+++ INPUT DATA

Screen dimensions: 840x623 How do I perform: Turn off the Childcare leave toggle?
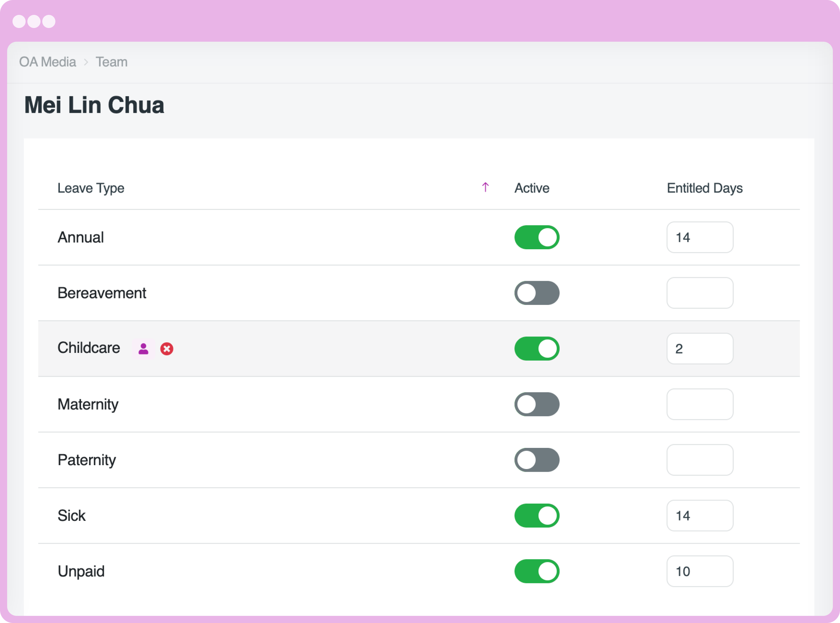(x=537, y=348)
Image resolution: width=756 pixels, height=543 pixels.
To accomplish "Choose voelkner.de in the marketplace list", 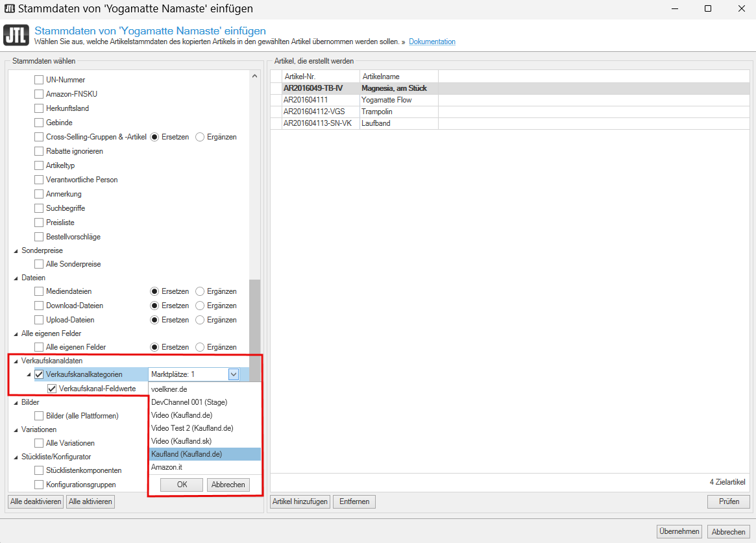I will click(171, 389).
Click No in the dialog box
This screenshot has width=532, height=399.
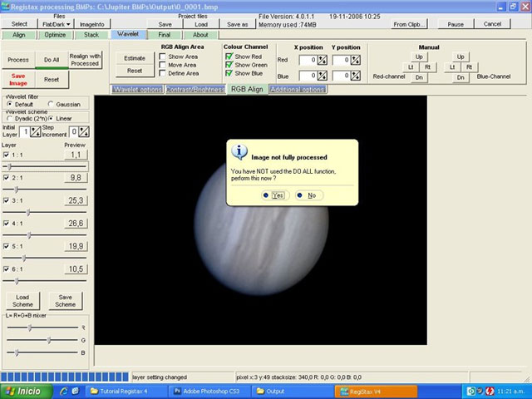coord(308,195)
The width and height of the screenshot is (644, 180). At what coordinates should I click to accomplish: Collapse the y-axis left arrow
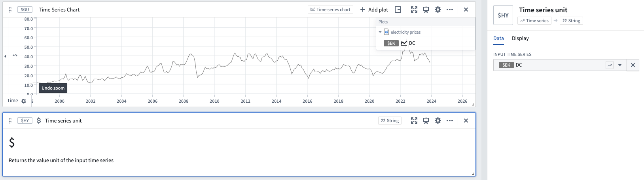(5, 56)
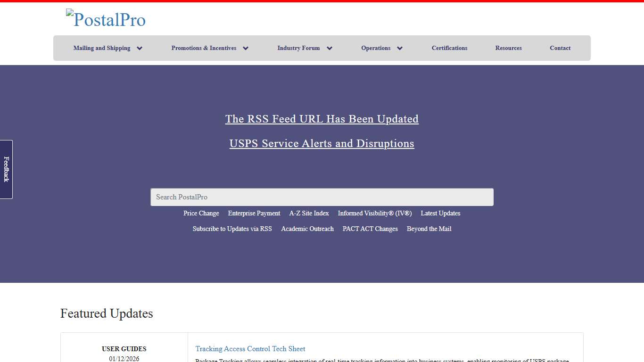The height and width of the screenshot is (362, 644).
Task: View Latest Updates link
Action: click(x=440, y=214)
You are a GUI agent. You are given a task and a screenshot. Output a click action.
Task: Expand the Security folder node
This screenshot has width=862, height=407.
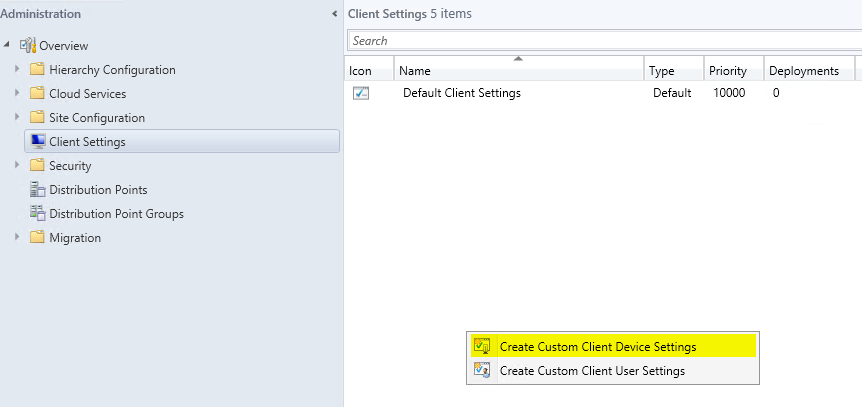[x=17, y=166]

++++++

#### PROBLEM REQUIREMENTS
The line containing "This screenshot has width=532, height=399." and every line after it, up to the last line of the data, should be returned exactly, without the pictures.

#### TASK OUTPUT
This screenshot has width=532, height=399.
coord(308,195)
The width and height of the screenshot is (644, 180). At what coordinates should I click to accomplish: Collapse the y-axis left arrow
(5, 56)
The height and width of the screenshot is (362, 644).
Task: View Latest Updates link
Action: click(x=440, y=214)
You are a GUI agent. You are given a task and a screenshot. Output a click action.
Task: Expand the Security folder node
This screenshot has width=862, height=407.
[x=17, y=166]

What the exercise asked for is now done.